#### [Task prompt]
Find the line with "Given: Click the cyan square beside veo3" and the line with "This screenshot has height=363, width=500." in the entries below; output exactly those two lines, every line between them, and no others.

--- Records for this task Enclosed Below ---

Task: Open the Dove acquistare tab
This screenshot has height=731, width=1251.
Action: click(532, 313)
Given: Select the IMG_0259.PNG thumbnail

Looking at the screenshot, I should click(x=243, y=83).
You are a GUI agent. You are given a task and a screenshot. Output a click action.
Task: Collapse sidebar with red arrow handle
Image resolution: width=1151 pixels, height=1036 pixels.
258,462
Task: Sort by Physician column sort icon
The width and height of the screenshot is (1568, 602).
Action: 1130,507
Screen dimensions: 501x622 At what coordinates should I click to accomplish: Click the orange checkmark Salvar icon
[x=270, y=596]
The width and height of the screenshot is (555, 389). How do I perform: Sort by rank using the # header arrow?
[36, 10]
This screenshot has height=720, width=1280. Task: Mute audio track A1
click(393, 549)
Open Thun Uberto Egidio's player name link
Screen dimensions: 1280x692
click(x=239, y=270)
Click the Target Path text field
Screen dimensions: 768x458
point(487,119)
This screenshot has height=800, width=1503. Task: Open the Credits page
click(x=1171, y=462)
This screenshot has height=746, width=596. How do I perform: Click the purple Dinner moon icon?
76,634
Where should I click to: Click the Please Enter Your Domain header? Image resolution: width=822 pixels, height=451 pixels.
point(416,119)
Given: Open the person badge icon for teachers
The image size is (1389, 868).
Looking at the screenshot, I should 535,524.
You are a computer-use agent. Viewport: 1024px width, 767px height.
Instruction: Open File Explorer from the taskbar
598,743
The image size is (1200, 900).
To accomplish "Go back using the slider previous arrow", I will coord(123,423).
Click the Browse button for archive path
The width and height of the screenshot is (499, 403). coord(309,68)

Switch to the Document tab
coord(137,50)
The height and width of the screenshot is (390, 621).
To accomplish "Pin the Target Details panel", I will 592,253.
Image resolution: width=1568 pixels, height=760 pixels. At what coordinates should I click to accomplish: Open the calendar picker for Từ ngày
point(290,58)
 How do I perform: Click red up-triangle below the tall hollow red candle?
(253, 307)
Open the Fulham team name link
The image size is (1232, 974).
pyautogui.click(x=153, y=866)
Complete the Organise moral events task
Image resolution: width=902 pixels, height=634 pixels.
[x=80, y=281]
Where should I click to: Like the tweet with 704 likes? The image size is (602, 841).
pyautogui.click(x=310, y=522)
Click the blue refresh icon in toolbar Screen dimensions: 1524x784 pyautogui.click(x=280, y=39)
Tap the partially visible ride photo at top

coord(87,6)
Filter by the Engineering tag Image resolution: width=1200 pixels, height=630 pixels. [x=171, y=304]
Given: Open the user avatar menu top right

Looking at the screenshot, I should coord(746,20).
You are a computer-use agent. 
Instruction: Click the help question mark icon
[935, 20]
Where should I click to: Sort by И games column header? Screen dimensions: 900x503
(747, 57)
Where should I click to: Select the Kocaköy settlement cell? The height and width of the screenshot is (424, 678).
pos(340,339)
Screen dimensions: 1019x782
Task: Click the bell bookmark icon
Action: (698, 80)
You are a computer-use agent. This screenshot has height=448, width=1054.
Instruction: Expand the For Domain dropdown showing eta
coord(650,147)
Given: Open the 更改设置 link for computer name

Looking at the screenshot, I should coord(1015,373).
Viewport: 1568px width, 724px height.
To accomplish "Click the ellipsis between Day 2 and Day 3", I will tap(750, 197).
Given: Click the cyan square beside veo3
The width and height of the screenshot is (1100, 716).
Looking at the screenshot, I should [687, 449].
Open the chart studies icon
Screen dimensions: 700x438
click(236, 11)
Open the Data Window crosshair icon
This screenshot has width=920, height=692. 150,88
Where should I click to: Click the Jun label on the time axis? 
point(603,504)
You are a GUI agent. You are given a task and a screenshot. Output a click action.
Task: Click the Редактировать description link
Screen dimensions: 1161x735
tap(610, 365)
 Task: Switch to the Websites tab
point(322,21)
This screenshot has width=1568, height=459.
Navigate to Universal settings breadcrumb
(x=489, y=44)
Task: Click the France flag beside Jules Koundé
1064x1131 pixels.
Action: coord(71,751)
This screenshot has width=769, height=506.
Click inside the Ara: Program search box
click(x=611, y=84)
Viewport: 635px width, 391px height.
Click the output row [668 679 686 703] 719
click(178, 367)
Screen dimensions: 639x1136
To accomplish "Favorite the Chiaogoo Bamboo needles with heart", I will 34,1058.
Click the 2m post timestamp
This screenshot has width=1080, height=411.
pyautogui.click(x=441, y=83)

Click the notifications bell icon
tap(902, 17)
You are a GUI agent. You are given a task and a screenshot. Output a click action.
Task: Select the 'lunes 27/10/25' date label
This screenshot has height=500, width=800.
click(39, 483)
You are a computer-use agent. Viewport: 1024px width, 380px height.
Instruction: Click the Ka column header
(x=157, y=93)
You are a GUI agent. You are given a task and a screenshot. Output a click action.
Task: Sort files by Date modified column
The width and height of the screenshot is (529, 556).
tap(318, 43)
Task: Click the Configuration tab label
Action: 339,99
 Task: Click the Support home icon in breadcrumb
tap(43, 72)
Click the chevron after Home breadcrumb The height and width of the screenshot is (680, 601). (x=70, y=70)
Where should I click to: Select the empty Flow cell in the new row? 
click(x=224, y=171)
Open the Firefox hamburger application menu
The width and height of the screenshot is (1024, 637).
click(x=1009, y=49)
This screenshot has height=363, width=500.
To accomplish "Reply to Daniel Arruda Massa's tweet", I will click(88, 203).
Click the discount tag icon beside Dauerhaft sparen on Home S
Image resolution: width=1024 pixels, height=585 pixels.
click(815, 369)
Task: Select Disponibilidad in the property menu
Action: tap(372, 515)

--- End of Enclosed Records for this task ---

#### [Task answer]
Given: Click the cyan square beside veo3
The width and height of the screenshot is (1100, 716).
Looking at the screenshot, I should [687, 449].
Open the chart studies icon
Screen dimensions: 700x438
click(236, 11)
Open the Data Window crosshair icon
This screenshot has width=920, height=692. 150,88
Where should I click to: Click the Jun label on the time axis? 
point(603,504)
You are a GUI agent. You are given a task and a screenshot. Output a click action.
Task: Click the Редактировать description link
Screen dimensions: 1161x735
tap(610, 365)
 Task: Switch to the Websites tab
point(322,21)
This screenshot has width=1568, height=459.
Navigate to Universal settings breadcrumb
(x=489, y=44)
Task: Click the France flag beside Jules Koundé
1064x1131 pixels.
Action: coord(71,751)
This screenshot has width=769, height=506.
Click inside the Ara: Program search box
click(x=611, y=84)
Viewport: 635px width, 391px height.
Click the output row [668 679 686 703] 719
click(178, 367)
Screen dimensions: 639x1136
To accomplish "Favorite the Chiaogoo Bamboo needles with heart", I will 34,1058.
Click the 2m post timestamp
This screenshot has width=1080, height=411.
pyautogui.click(x=441, y=83)

Click the notifications bell icon
tap(902, 17)
You are a GUI agent. You are given a task and a screenshot. Output a click action.
Task: Select the 'lunes 27/10/25' date label
This screenshot has height=500, width=800.
click(39, 483)
You are a computer-use agent. Viewport: 1024px width, 380px height.
Instruction: Click the Ka column header
(x=157, y=93)
You are a GUI agent. You are given a task and a screenshot. Output a click action.
Task: Sort files by Date modified column
The width and height of the screenshot is (529, 556).
tap(318, 43)
Task: Click the Configuration tab label
Action: 339,99
 Task: Click the Support home icon in breadcrumb
tap(43, 72)
Click the chevron after Home breadcrumb The height and width of the screenshot is (680, 601). (x=70, y=70)
Where should I click to: Select the empty Flow cell in the new row? 
click(x=224, y=171)
Open the Firefox hamburger application menu
The width and height of the screenshot is (1024, 637).
click(x=1009, y=49)
This screenshot has height=363, width=500.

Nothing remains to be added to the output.